The hearing will take place in Lausanne from 21 November 2011 at 12:00 to 24 November 2011… …The CAS will issue its decision with reasons as soon as possible but probably not sooner than several weeks following the completion of the hearing. The hearing in this matter was supposed to take place in June 2011 but, at the request of all parties, was postponed to August 2011 and finally to November 2011.

We’re now at the stage where every party in the case has played for time. The UCI sat on the positive test and filed its appeal at the last possible moment. WADA also waited. The Spanish federation, the RFEC, went further and took longer than the rules stipulate to process the case. Contador’s defence team has asked for a postponement of the appeal hearing. And now the CAS will sit soon but it is said there will be no verdict until January 2012.

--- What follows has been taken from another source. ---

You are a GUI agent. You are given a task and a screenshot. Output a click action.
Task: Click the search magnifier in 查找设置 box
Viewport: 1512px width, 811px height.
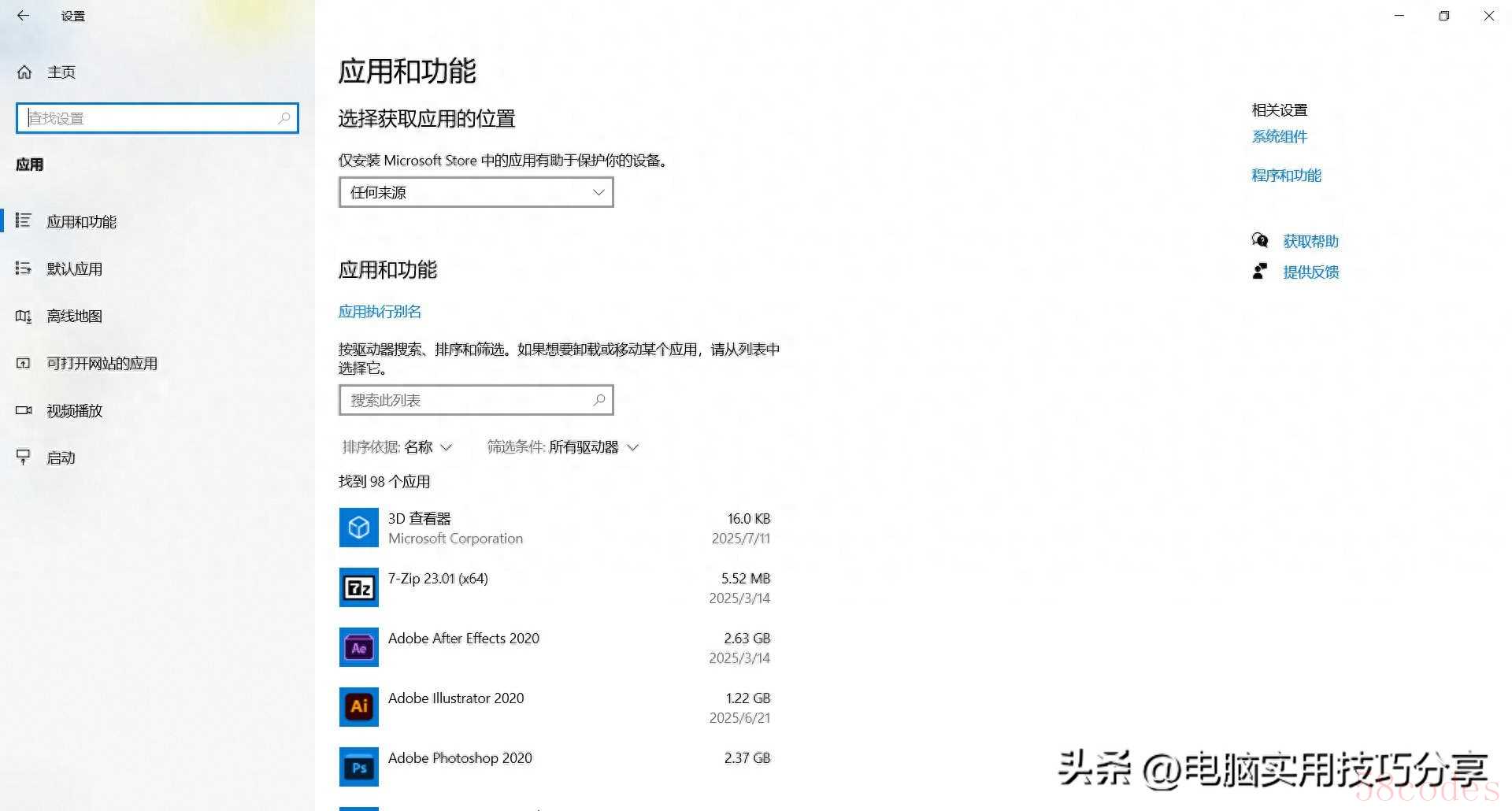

I welcome a thorough process but the longer things go on the more we see how complex this case is. I wonder if we’ll ever get to the truth of if the appeal will weigh up likely stories and side with the most probable outcome?

We’re all impatient for a resolution, Tour de France boss Christian Prudhomme said “One can only regret the time lag between the sports and media, and that of justice.” In wider context, perhaps this is normal? If the UCI suppressed the news of the original positive tests it wasn’t done for fun, it was because of the gravity of the case and other delays have a similar explanation. There’s a lot to look at. Justice can’t be rushed. Look at any case going through the courts in, say, Spain, Switzerland or France and it can take years to review matters and come to a verdict. The newspapers in France often feature cases that take a decade to resolve, for example the crash of the Concorde plane or the explosion of a chemicals plant. A sporting event is trivial compared to these matters.

There’s also the sheer complication of the case and so much riding on the case on all sides, whichever way the verdict goes there will be some sort of fallout, whether for Contador and Saxobank or WADA and the UCI.

Yet at first glance it looked simple. The rules rely on the principle of strict liability and so any positive test equates to a ban and the rider in question can only reduce the ban by proving “to the comfortable satisfaction” that the banned substance, in this case clenbuterol, was ingested by accident. Not just possible but the most probable outcome.

But the appeal is going to be more broad-based. Joe Lindsey’s Boulder Report sets out the defence team which will include an expert in polygraph testing, also known as a lie detector. I hope this is kept to a minimum as it is largely bogus science, a moment of pointless courtroom theatre. Instead the real interest for me comes in the use of bio-statisticians. This is the field of Bayesian probability and as Lindsey points out, far from strict liability. Indeed the matter could be highly subjective with both sides able to present expert witnesses to make compelling arguments.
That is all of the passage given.